- **PROBLEM TO WORK ON**:
Rewrite the lines below as a numbered list, leaving out the blank lines.

- **INPUT ROWS**:
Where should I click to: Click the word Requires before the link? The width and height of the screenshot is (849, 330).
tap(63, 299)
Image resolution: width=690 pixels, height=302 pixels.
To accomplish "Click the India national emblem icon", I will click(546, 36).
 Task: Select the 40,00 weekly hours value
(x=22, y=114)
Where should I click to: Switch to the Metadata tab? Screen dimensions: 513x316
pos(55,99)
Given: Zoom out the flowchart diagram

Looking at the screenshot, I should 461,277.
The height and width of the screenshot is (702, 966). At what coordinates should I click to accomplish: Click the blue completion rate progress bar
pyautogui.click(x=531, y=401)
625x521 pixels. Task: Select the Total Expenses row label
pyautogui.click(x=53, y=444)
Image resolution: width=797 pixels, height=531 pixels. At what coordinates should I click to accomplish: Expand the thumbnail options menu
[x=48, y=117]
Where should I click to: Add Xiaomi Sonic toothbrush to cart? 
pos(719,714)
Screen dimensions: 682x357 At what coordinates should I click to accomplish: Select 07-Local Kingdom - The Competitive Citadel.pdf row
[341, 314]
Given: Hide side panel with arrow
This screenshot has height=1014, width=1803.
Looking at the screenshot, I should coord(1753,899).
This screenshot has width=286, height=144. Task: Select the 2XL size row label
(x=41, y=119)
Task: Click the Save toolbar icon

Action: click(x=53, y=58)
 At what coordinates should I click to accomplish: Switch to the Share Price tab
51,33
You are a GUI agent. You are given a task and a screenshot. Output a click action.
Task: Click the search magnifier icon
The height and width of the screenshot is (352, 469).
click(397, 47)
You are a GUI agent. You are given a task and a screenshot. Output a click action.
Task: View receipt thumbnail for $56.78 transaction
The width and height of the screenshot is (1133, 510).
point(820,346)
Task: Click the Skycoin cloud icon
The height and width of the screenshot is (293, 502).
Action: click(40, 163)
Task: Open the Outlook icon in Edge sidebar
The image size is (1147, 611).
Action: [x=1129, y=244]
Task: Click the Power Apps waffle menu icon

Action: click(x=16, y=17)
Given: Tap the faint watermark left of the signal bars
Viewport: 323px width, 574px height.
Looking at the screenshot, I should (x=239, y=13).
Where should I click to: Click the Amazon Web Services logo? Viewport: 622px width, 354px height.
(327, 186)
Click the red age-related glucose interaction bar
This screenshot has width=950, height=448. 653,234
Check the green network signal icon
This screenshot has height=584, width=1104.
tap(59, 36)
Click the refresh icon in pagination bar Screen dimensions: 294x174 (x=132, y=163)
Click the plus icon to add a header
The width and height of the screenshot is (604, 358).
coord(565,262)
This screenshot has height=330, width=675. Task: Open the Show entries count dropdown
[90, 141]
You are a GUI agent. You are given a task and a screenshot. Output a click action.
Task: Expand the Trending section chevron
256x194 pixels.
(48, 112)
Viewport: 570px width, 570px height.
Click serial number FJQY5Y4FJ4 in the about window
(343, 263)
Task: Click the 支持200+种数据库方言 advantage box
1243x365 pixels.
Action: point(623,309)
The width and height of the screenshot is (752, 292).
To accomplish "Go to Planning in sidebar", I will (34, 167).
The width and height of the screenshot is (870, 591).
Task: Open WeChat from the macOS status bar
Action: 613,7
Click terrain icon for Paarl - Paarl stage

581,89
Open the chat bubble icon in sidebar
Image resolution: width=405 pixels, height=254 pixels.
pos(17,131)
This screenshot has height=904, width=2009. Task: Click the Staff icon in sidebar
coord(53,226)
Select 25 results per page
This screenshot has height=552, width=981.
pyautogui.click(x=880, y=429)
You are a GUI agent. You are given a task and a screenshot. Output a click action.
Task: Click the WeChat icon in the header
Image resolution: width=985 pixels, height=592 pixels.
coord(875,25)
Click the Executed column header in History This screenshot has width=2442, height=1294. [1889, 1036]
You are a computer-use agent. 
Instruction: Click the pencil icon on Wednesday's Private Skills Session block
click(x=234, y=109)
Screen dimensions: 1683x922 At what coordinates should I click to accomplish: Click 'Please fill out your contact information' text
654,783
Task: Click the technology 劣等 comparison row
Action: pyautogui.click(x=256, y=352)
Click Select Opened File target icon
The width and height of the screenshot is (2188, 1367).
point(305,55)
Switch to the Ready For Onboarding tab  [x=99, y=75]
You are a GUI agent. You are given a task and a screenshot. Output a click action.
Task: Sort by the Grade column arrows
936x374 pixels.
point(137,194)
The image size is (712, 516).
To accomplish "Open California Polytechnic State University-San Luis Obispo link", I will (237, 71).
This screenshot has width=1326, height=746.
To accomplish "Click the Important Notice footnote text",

- **COMPLETE RESPONSE**:
1. Where should I click to: Click the word Requires before the link? The width and height of the screenshot is (849, 330).
2. tap(63, 299)
3. Image resolution: width=690 pixels, height=302 pixels.
4. To accomplish "Click the India national emblem icon", I will click(546, 36).
5.  Task: Select the 40,00 weekly hours value
6. (x=22, y=114)
7. Where should I click to: Switch to the Metadata tab? Screen dimensions: 513x316
8. pos(55,99)
9. Given: Zoom out the flowchart diagram
10. Looking at the screenshot, I should 461,277.
11. The height and width of the screenshot is (702, 966). At what coordinates should I click to accomplish: Click the blue completion rate progress bar
12. pyautogui.click(x=531, y=401)
13. 625x521 pixels. Task: Select the Total Expenses row label
14. pyautogui.click(x=53, y=444)
15. Image resolution: width=797 pixels, height=531 pixels. At what coordinates should I click to accomplish: Expand the thumbnail options menu
16. [x=48, y=117]
17. Where should I click to: Add Xiaomi Sonic toothbrush to cart? 
18. pos(719,714)
19. Screen dimensions: 682x357 At what coordinates should I click to accomplish: Select 07-Local Kingdom - The Competitive Citadel.pdf row
20. [341, 314]
21. Given: Hide side panel with arrow
22. This screenshot has height=1014, width=1803.
23. Looking at the screenshot, I should coord(1753,899).
24. This screenshot has width=286, height=144. Task: Select the 2XL size row label
25. (x=41, y=119)
26. Task: Click the Save toolbar icon
27. Action: click(x=53, y=58)
28.  At what coordinates should I click to accomplish: Switch to the Share Price tab
29. 51,33
30. You are a GUI agent. You are given a task and a screenshot. Output a click action.
31. Task: Click the search magnifier icon
32. The height and width of the screenshot is (352, 469).
33. click(397, 47)
34. You are a GUI agent. You are given a task and a screenshot. Output a click action.
35. Task: View receipt thumbnail for $56.78 transaction
36. The width and height of the screenshot is (1133, 510).
37. point(820,346)
38. Task: Click the Skycoin cloud icon
39. The height and width of the screenshot is (293, 502).
40. Action: click(40, 163)
41. Task: Open the Outlook icon in Edge sidebar
42. The image size is (1147, 611).
43. Action: [x=1129, y=244]
44. Task: Click the Power Apps waffle menu icon
45. Action: click(x=16, y=17)
46. Given: Tap the faint watermark left of the signal bars
47. Viewport: 323px width, 574px height.
48. Looking at the screenshot, I should (x=239, y=13).
49. Where should I click to: Click the Amazon Web Services logo? Viewport: 622px width, 354px height.
50. (327, 186)
51. Click the red age-related glucose interaction bar
52. This screenshot has width=950, height=448. 653,234
53. Check the green network signal icon
54. This screenshot has height=584, width=1104.
55. tap(59, 36)
56. Click the refresh icon in pagination bar Screen dimensions: 294x174 (x=132, y=163)
57. Click the plus icon to add a header
58. The width and height of the screenshot is (604, 358).
59. coord(565,262)
60. This screenshot has height=330, width=675. Task: Open the Show entries count dropdown
61. [90, 141]
62. You are a GUI agent. You are given a task and a screenshot. Output a click action.
63. Task: Expand the Trending section chevron
64. 256x194 pixels.
65. (48, 112)
66. Viewport: 570px width, 570px height.
67. Click serial number FJQY5Y4FJ4 in the about window
68. (343, 263)
69. Task: Click the 支持200+种数据库方言 advantage box
70. 1243x365 pixels.
71. Action: point(623,309)
72. The width and height of the screenshot is (752, 292).
73. To accomplish "Go to Planning in sidebar", I will (34, 167).
74. The width and height of the screenshot is (870, 591).
75. Task: Open WeChat from the macOS status bar
76. Action: 613,7
77. Click terrain icon for Paarl - Paarl stage
78. 581,89
79. Open the chat bubble icon in sidebar
80. Image resolution: width=405 pixels, height=254 pixels.
81. pos(17,131)
82. This screenshot has height=904, width=2009. Task: Click the Staff icon in sidebar
83. coord(53,226)
84. Select 25 results per page
85. This screenshot has height=552, width=981.
86. pyautogui.click(x=880, y=429)
87. You are a GUI agent. You are given a task and a screenshot. Output a click action.
88. Task: Click the WeChat icon in the header
89. Image resolution: width=985 pixels, height=592 pixels.
90. coord(875,25)
91. Click the Executed column header in History This screenshot has width=2442, height=1294. [1889, 1036]
92. You are a computer-use agent. 
93. Instruction: Click the pencil icon on Wednesday's Private Skills Session block
94. click(x=234, y=109)
95. Screen dimensions: 1683x922 At what coordinates should I click to accomplish: Click 'Please fill out your contact information' text
96. 654,783
97. Task: Click the technology 劣等 comparison row
98. Action: pyautogui.click(x=256, y=352)
99. Click Select Opened File target icon
100. The width and height of the screenshot is (2188, 1367).
101. point(305,55)
102. Switch to the Ready For Onboarding tab  [x=99, y=75]
103. You are a GUI agent. You are given a task and a screenshot. Output a click action.
104. Task: Sort by the Grade column arrows
105. 936x374 pixels.
106. point(137,194)
107. The image size is (712, 516).
108. To accomplish "Open California Polytechnic State University-San Luis Obispo link", I will (237, 71).
109. This screenshot has width=1326, height=746.
110. To accomplish "Click the Important Notice footnote text",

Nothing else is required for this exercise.